I was trying to understand what an open-circuit voltage is so I looked it up on Wikipedia.

Relevant Equations

There is an example there that is the following.

Consider the circuit (Wikipedia, Open Circuit Voltage)

If we want to find the open-circuit voltage across the 5$\Omega$ resistor, first disconnect it from the circuit:

Find the equivalent resistance in loop 1 to find the current in loop 1. Use Ohm's law with that current to find the potential drop across the resistance C. Note that since no current is flowing through resistor B, there is no potential drop across it, so it does not affect the open-circuit voltage.

The open-circuit voltage is the potential drop across the resistance C, which is: $\frac{C}{C+A}100V_{~}$

I am having a bit of difficulty understanding the steps and concepts here.

I redrew the circuit as follows

The red square is the same piece of the circuit with the dotted lines around it in the original diagram (not sure what this is for though).

It is not clear to me why there is no current through resistor B. This is my main question.

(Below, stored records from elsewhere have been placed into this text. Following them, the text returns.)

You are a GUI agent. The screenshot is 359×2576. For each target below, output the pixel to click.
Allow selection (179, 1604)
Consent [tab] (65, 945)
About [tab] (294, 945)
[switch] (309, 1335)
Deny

Assuming that this is true, then the current will be the same everywhere in loop 1 and resistors A and C are in series so

$$R_{eq} = R_A+R_C$$

and we obtain the current as

$$i=\frac{V}{R_{eq}}=\frac{V}{R_A+R_C}$$

We can find the potential drop through C from

$$V-R_Ai-R_Ci=0$$

$$R_Ci=V-R_Ai=V-\frac{R_AV}{R_A+R_C}=\frac{VR_C}{R_A+R_C}$$

which agrees with Wikipedia.

 

[kuruman]

Homework Statement: I was trying to understand what an open-circuit voltage is so I looked it up on Wikipedia.
Relevant Equations: There is an example there that is the following.

which agrees with Wikipedia, except for the sign.

That's because you made an algebraic error. The second equation does not follow from the first.
$$V-R_Ai-R_Ci=0$$ $$R_Ci=R_Ai-V$$

 

[zenterix]

A little after writing out my original question I realized the following. "Open circuit" means that the terminals between which we are calculating potential are disconnected from anything. Any potential difference in this circuit is coming from the AC voltage source.

Current doesn't flow through B because it has nowhere to go after that (though this seems intuitively ok, is there a more technical explanation in terms of the math involved?). My guess is that there is no electric field in that section and therefore no potential difference.

Anyways, if no current flows through B, then it will flow through the closed circuit which is loop 1.

When we close the circuit (with the 5$\Omega$) resistor, then we have a potential difference. Now, I believe this potential difference will be different from the open circuit potential difference because of the presence of resistor B. Is this correct?

 

[kuruman]

You got the general idea. However, your guess

that there is no electric field in that section and therefore no potential difference.

is not a good one. There is an electric field between the open points and a potential difference $V_L$ between them. If you place a charged particle in that region, it will experience a force and move from a region of high potential energy to a region of low potential energy. If you connect the two points with a resistor, there will be a current. The situation (minus resistors A, B and C) is similar to any of the electrical outlets that you have at home.